IE runs as your user, not SYSTEM. It can f' up your files but it's far from capable of doing
anything. If you run as administrator day to day that's your fault.
In practice, it's not so idiot-proof.
Most of the desktop clients out there are still Win 9x clients with no filesystem security. Even for the NT kernel clients out there, quite a few workstations run NT4 or W2K, which both have unnecessarily lax default NTFS permissions (and if you're still using FAT, then you're screwed).
Furthermore,
by default, WXP grants all user accounts Administrator credentials. I italized by default because in practice, the logic they've implemented in this regard is ridiculously convoluted. The goal was transparent backwards compatibility with existing Windows applications (many of which assume no OS security model), and as usual, MS chose the most convenient default at the expense of security.

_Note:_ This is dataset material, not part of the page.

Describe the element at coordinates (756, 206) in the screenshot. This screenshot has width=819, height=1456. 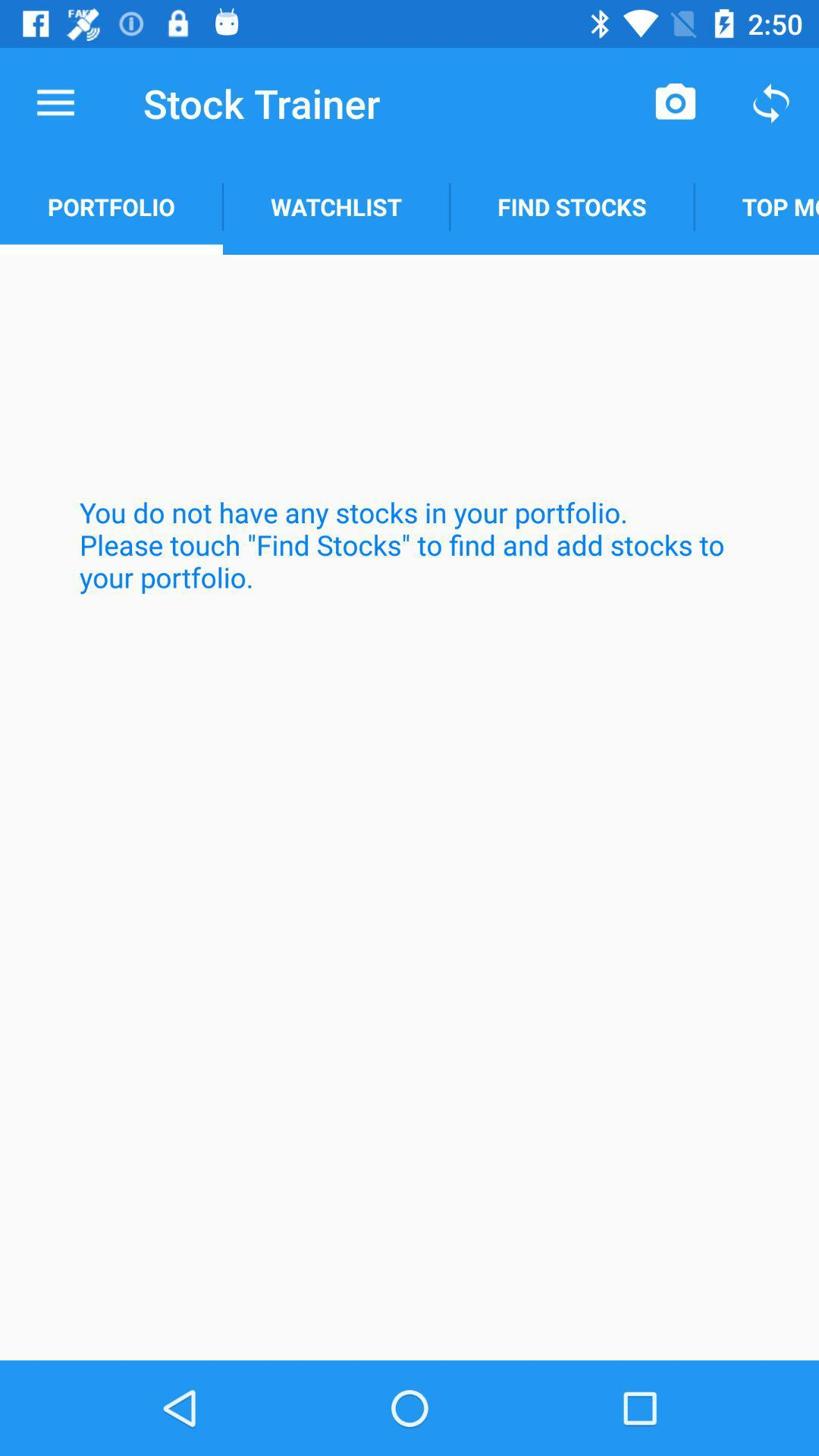
I see `the top movers` at that location.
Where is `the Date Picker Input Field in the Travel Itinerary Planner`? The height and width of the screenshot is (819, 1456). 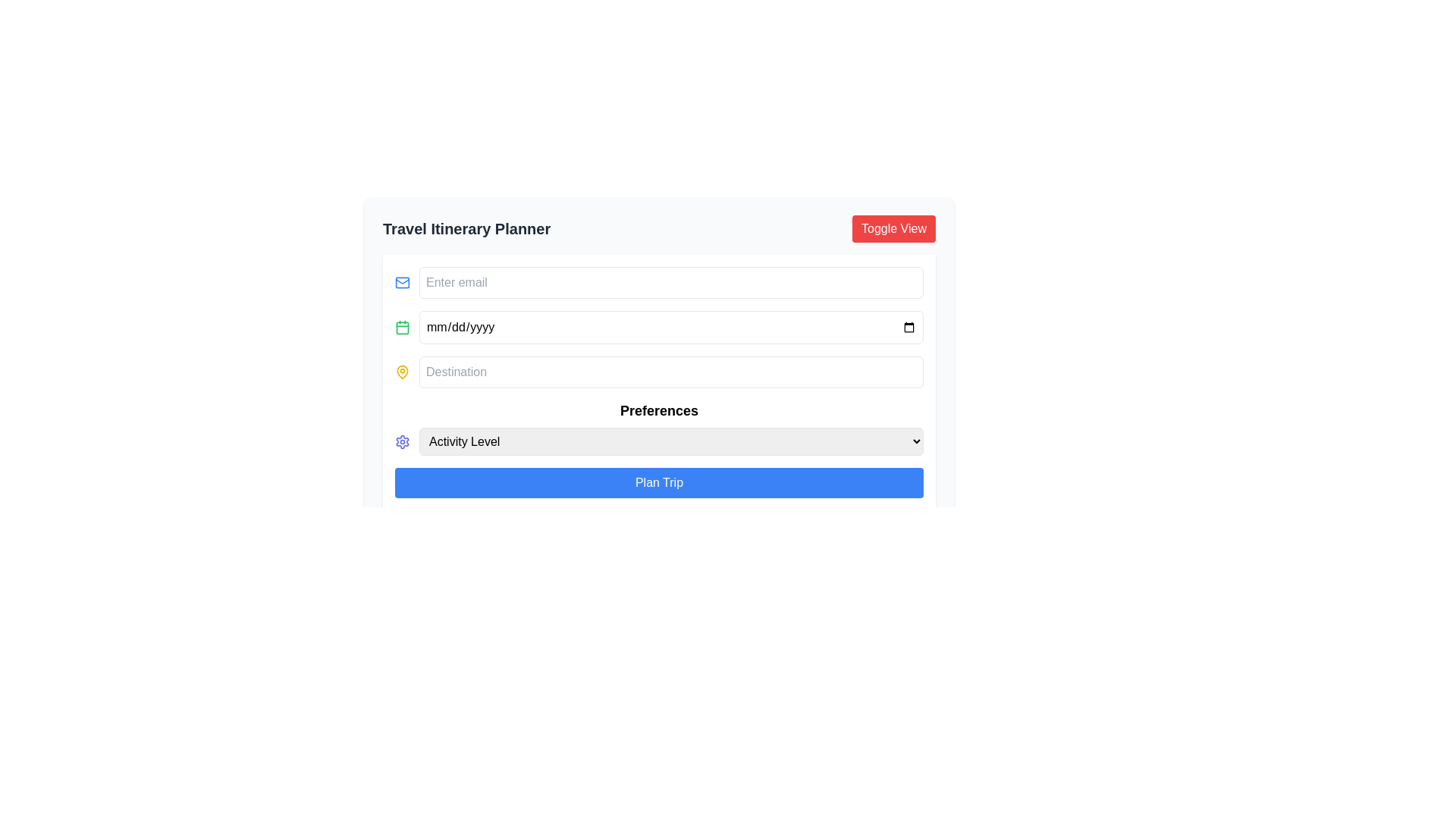
the Date Picker Input Field in the Travel Itinerary Planner is located at coordinates (659, 327).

The funny thing is apologists like gopunk actually thump their chests and make the absurd claim that MS has a good security design/implementation track record + a good response track record. Objectively, neither is true.* To bolster the claim, the argument usually goes, "Windows is a monopoly in desktop clients, so that's where the crackers target". No, actually, crackers target Windows because it's *both* ubiquitous and
vulnerable.
As has been mentioned more times than necessary, if black-hat crackers just go after ubiquity, Apache HTTP Server would be amongst the primary targets. Rather, that wonderful distinction goes to IIS (and its related brethen, IE + Exchange/Outlook).
Furthermore, it's hilarious that WXP has only been out for about a year, and just because gopunk got a "free" promo copy at school, he's generally touting how great it is, and how MS software doesn't disappoint. A year of free bliss does not add up to a sterling track record. But hey, if he's happy, what's the use in evaluating real technical claims on their merit.
* To be fair, neither is the blanket statement that open source software is more secure. However, transparent development clearly has some beneficial characteristics when it comes to security. As a simple analogy, no good encryption algorithms are developed in secret (and MS has created quite a few lousy ones, i.e. the PPTP suite). Few experts actually believe in security through obscurity, but MS execs couldn't spend enough time in court deposing that their software was too flawed to safely reveal the internals and external APIs fully. Users just have to blindly trust MS when it comes to security. Judge for yourself if they've earned that level of trust by past actions.